Okay–on to the recipes! (I’m sorry, by the way, about the way most of the recipe sites I’m linking to are organized. You have to scroll a LONG way down to the actual recipe, and pop ads get in the way, but I don’t want to steal people’s recipes, either.)
Slow Cooker Chicken Parmesan Soup. This is a favorite of my son.
Black Bean Soup. Book group and campus people love this one. It’s vegan, but you can have toppings: cheese, ham/bacon, sour cream, etc. I recommend green onions on top in any case. With this and other bean recipes, have some wine vinegar on the table–just a sprinkle refreshes the flavors.
Curried Lentils with Chicken and Potatoes (from Melissa Bender). So good, and warming in cold weather.
Jambalaya. I do this in the crock pot, though the recipe is for the stove top. See the rice hint above. I also add okra, cause it’s friggin’ jambalaya. If you use shrimp, add them relatively late. The trick to Jambalaya, though, is to do it the old-fashioned way–throw in whatever meat you have. I always use ham and sausage, and I usually throw in a frozen or fresh chicken breast and a frozen fillet of white fish if I have one lying around the freezer.
Red Beans and Rice. Make the rice on the stove or in the rice cooker. Soak the beans first, as described above, and sprinkle with wine vinegar at the end.
Basically, I do almost all the soups/stews I could do on the stove in the crock pot: chili, split-pea soup, white bean soup, chicken soup, vegetable soup, daal, pork tomatillo soup, potato soup, broccoli soup, etc. If you’re doing a pot luck, you can make the soup on the stove, but then take it to the party, or, in my case, the all day grading session, and leave perfection on low.
In addition to the recipes listed above, here are more favorites that book groups and colleagues alike have wanted the recipes for:
Creamy Tomato Soup. You know, the kind kids like.

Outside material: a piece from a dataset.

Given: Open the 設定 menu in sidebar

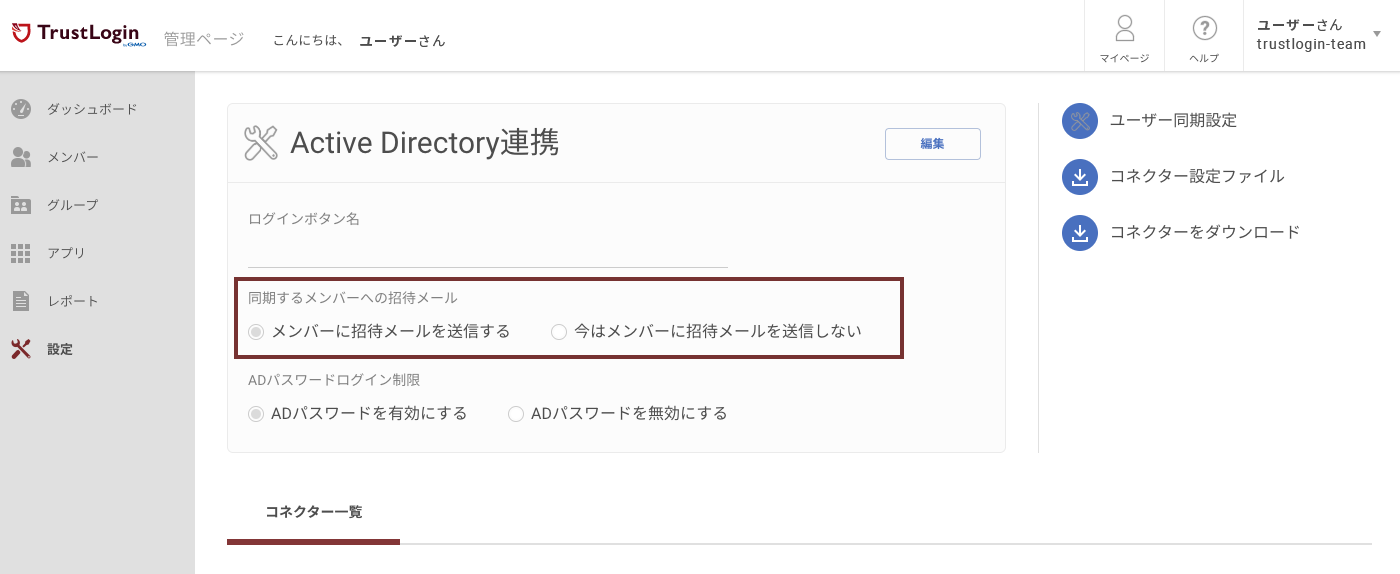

I add basil.
Spiced Carrot Soup with Lime. The boy and I decided this needed a little bit of rice and some coconut milk. We serve it with naan.
Indian Spiced Corn Soup. This is now my favorite corn soup.
Chickpea Vegetable Stew. This can be made vegetarian, or, if you’re making it for my son, you can make it more kid friendly by leaving out the chickpeas.
Yes, I know my son is no longer a kid. And he’s not picky in all the traditional kid ways. He doesn’t like beans, but love broccoli. He eats Japanese, Thai, and Indian all the time, but won’t eat some of the more traditional “American things.”
Just the other day, he had falafel for dinner with his friends. Since he’d been SO picky as a child, he asked if I was surprised.
“No. I know it would take something really exotic like an omelette or an apple pie to throw you now.”